# Excision of lipomas 23071



## pwright3603 (Oct 21, 2010)

I have had an audit done on a operative report that says I should have coded 12032 for layer closure in addition to 23071.  They agree with the 23071 and 214.1... I felt that the layer closure is included in the code for excison of tumor soft tissue less that 3 cm.  Can anyone add to this to clear it up for me?
thanks so much! p.s. would you have sequenced 11600 before 23071 just because the dx was 173.6?


----------



## rsboggs (Oct 21, 2010)

I also have trouble when coding for the lipoma excisions.
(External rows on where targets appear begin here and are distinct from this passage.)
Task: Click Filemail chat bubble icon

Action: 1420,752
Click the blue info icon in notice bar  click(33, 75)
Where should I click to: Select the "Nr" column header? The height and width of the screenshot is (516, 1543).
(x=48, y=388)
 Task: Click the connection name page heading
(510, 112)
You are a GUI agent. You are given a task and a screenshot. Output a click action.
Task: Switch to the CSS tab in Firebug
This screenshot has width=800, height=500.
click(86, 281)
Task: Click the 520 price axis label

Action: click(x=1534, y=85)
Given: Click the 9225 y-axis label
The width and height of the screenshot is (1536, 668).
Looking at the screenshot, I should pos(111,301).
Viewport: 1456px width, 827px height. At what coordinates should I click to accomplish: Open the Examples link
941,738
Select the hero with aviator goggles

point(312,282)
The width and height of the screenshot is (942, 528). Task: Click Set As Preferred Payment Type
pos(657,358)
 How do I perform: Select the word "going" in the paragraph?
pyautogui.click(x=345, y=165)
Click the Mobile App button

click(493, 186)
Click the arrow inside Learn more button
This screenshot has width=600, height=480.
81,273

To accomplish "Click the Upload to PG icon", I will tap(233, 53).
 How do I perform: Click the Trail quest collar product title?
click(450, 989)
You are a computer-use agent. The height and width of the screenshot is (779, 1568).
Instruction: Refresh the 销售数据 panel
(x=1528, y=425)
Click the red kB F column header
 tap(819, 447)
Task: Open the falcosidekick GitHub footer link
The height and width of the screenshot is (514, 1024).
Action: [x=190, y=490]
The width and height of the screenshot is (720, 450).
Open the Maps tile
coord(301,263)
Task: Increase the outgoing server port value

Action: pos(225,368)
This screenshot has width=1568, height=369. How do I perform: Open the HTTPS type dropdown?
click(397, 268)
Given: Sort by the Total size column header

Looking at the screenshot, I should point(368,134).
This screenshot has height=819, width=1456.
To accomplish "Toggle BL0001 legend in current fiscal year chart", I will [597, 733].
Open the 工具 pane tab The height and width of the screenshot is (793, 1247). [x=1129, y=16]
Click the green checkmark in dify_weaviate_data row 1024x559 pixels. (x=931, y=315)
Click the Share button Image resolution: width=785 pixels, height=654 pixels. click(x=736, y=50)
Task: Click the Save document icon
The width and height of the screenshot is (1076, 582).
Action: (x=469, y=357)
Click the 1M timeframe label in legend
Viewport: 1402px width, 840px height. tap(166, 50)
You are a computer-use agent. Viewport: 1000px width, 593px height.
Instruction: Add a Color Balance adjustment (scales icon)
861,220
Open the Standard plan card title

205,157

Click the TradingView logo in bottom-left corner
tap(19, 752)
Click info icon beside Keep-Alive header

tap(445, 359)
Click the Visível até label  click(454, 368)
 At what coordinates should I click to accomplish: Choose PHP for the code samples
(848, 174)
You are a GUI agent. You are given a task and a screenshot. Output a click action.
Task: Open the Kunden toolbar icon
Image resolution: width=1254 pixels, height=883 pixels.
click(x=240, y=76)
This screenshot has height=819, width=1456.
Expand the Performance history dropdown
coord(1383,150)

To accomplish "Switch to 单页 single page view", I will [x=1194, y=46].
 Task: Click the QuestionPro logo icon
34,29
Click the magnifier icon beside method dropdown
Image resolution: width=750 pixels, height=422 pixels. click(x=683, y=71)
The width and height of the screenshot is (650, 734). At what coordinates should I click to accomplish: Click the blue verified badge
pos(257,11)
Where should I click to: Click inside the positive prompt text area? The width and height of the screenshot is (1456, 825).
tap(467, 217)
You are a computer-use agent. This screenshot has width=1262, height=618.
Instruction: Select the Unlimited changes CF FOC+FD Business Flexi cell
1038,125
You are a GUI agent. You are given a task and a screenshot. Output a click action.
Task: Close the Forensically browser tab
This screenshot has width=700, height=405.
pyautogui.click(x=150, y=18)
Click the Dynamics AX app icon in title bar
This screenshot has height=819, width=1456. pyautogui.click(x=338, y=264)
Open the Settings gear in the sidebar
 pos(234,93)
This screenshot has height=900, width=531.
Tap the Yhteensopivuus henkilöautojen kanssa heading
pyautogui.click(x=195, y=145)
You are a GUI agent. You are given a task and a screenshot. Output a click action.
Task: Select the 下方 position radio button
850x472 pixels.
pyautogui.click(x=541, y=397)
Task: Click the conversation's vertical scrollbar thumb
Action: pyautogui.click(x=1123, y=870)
My surgeon often does layered closures that we do not charge for due to the size of the lesion/lipoma he removed because I am in the same thinking as you. 

As far as the sequence of the codes, I would have billed the 23071 before the 11600 due to the higher charge.


----------



## RCBBuell (Oct 21, 2010)

Hi,

We do these all the time.  I have six surgeons and I do not charge for the closing.  I figure it is in the excision.  I have never been told differently.  What kind of audit was it that told you you should?


----------



## preserene (Oct 21, 2010)

The cpt guide line states that Excision- BenignLesions- Closure of defects created by incision/excision or trauma may require intermediate or complex closure.Repair by interm or complex must be reported separately 
It includes only nonlayered (SIMPLE) closure when performed.


----------



## pwright3603 (Oct 22, 2010)

Are you including the 20000 series codes to that statement as well?  thanks ...


----------



## Pam Brooks (Oct 22, 2010)

CPT 2010, in the green text under Musculoskeletal System Excision of subcutaneous soft-tissue tumors , it states "_extensive undermining or other techniques to close a defect created by skin excision may require a complex repair which should be reported separately_."  (CPT Professional Edition, AMA, p.86).  Code 12032 is an intermediate repair, not a complex repair.  In this guidance, CPT is referring to adjacent tissue transfers such as Z-plasty, or complicated closures in the 131XX range.  The excision codes in the integumentary system allow for additional code reporting for the intermediate closure, but you coded from the Musculoskeletal system, so that would not apply.  I think your auditor may be incorrect, but it depends on what was truly documented. 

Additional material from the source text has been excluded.